What tests are performed for a bile duct tumour?

Often your GP will have performed some basic blood tests such as liver function tests to further investigate jaundice. Typically, staging investigations such as an ultrasound, CT scan or MRI scan will be required. Other investigations such as endoscopic ultrasound or ERCP (a special type of endoscopy allowing a wire or catheter to be placed in to the bile duct) may be necessary to confirm the diagnosis. When EUS or ERCP is performed potentially a sample of cells can be taken for the pathologist to assess for a tumour. ERCP can also enable placement of a drainage stent to unblock the bile duct and enable the bile to flow again.

How are bile duct tumours treated?

Treatment can depend on several factors including how fit and healthy you are, the stage of the tumour, confirmation of the diagnosis and the position of the tumour.

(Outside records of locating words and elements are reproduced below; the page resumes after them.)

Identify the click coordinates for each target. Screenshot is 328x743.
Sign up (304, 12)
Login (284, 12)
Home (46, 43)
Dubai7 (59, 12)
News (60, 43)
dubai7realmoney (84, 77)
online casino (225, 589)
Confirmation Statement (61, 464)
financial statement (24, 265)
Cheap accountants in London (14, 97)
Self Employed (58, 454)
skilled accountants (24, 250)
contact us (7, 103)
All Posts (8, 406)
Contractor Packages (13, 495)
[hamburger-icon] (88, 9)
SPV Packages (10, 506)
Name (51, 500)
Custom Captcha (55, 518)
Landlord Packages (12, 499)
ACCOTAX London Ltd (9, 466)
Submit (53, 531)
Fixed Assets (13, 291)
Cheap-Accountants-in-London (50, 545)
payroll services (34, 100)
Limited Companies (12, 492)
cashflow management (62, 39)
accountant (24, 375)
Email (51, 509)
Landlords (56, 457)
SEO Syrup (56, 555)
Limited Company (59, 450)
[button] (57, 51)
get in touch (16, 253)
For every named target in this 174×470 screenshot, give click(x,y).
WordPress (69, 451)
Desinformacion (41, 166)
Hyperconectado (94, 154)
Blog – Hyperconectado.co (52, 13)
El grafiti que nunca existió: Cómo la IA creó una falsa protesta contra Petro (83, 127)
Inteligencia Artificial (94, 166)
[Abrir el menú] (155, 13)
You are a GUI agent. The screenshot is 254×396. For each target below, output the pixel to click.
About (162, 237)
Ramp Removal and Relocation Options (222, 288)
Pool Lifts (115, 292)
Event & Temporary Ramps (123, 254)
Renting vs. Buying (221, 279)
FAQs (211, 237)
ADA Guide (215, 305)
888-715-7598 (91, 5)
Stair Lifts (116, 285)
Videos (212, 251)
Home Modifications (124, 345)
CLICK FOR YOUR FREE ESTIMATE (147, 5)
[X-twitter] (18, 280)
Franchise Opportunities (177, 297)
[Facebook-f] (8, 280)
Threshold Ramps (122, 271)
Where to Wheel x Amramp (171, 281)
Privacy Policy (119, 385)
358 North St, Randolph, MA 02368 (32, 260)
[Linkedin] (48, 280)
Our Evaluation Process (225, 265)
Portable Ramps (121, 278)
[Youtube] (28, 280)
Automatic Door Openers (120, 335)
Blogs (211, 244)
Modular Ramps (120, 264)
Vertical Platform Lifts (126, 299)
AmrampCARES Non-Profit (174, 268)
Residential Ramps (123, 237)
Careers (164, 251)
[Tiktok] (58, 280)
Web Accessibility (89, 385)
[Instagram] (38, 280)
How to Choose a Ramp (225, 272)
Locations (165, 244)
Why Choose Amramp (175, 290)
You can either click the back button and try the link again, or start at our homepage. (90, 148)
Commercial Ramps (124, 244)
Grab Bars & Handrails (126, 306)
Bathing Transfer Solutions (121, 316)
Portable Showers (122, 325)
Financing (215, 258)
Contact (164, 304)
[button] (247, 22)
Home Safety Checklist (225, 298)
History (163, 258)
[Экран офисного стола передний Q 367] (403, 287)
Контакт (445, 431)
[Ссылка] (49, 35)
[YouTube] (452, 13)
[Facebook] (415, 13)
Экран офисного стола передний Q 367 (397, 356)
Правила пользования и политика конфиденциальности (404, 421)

If there is no evidence of spread to other organs then surgery will often be the mainstay of treatment. if the tumour has arisen in the liver this may well require a liver resection. Tumours arising within the lower part of the bile duct may require a pancreatic resection, known as a Whipples procedure, to manage. Both chemotherapy and radiotherapy may be considered as adjuncts to surgery depending on the stage of the tumour.

Where there is evidence of tumour spread to other organs often blockage of the bile duct can be managed with endoscopic procedures such as an ERCP.

What is the prognosis of a bile duct tumour?

Prognosis depends on a number of factors including:

  • the size of the tumour,
  • whether it has spread to surrounding lymph nodes or other organs
  • whether it can be completely resected.

This should be discussed further with your Surgeon or Medical Oncologist after reviewing your relevant results.